## BEGIN Record extracts

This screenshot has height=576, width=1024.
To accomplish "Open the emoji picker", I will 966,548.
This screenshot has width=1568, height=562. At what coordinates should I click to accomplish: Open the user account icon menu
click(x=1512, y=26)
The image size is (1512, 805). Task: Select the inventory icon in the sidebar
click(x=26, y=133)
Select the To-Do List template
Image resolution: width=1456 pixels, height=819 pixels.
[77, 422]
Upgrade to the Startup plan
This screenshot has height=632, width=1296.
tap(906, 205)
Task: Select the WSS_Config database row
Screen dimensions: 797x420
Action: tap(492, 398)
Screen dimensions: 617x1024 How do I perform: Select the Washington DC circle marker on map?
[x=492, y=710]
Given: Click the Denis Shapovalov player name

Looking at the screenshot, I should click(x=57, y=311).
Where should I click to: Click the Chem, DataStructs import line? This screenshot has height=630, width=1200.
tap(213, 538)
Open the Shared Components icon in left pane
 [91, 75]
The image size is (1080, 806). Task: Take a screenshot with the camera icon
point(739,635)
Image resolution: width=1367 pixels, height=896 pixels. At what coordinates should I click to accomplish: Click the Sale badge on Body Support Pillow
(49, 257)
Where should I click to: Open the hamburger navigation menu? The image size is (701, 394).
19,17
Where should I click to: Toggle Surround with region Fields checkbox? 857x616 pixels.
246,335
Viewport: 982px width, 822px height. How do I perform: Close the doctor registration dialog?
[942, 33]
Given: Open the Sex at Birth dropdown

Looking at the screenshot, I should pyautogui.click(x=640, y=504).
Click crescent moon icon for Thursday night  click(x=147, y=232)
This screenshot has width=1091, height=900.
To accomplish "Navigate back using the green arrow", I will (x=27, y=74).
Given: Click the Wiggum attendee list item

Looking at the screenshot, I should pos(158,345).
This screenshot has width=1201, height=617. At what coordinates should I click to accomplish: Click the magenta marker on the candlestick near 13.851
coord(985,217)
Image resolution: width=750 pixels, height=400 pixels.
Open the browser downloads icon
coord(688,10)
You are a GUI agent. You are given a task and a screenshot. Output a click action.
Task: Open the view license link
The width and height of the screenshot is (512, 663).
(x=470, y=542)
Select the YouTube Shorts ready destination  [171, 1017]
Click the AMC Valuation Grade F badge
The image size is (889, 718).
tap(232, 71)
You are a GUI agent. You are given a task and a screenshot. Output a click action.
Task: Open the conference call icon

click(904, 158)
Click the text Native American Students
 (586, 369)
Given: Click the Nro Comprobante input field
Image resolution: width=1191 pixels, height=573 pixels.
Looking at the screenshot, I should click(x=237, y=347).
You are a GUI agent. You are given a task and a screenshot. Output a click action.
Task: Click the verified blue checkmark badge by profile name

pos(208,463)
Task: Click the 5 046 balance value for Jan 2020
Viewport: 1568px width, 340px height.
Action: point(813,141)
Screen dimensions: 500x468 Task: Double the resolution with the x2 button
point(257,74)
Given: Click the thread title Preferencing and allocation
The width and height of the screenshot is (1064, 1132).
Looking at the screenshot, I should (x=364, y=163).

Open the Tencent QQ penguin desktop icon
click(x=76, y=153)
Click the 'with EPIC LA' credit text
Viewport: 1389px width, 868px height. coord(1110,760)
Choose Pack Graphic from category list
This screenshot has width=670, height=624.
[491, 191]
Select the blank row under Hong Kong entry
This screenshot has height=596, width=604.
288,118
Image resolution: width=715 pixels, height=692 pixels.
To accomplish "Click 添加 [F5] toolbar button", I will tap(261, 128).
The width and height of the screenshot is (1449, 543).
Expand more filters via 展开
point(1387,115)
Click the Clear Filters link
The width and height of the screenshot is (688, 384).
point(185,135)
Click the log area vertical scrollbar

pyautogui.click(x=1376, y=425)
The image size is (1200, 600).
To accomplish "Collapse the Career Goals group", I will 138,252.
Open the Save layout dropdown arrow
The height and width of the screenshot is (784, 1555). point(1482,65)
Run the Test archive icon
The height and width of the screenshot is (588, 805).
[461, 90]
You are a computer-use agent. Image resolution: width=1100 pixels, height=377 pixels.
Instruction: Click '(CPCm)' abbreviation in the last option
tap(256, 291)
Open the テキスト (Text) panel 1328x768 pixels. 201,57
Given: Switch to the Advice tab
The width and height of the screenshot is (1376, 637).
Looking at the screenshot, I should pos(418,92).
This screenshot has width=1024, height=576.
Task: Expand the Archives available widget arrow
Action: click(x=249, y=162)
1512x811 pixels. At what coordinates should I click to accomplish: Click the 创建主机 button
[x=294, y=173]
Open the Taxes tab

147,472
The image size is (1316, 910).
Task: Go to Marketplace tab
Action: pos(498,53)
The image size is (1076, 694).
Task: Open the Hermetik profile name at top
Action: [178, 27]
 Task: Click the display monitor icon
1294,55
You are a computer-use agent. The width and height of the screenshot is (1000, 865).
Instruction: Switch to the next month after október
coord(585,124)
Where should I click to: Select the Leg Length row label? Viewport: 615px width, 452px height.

## END Record extracts

» Task to carry out
Rewrite the lines of the listing as a JSON list of strings, one string per line with blank lines omitted, starting at the line containing "You are a computer-use agent. The" and ending at the last line of the listing.

» Answer for the task
[
  "You are a computer-use agent. The width and height of the screenshot is (1000, 865).",
  "Instruction: Switch to the next month after október",
  "coord(585,124)",
  "Where should I click to: Select the Leg Length row label? Viewport: 615px width, 452px height."
]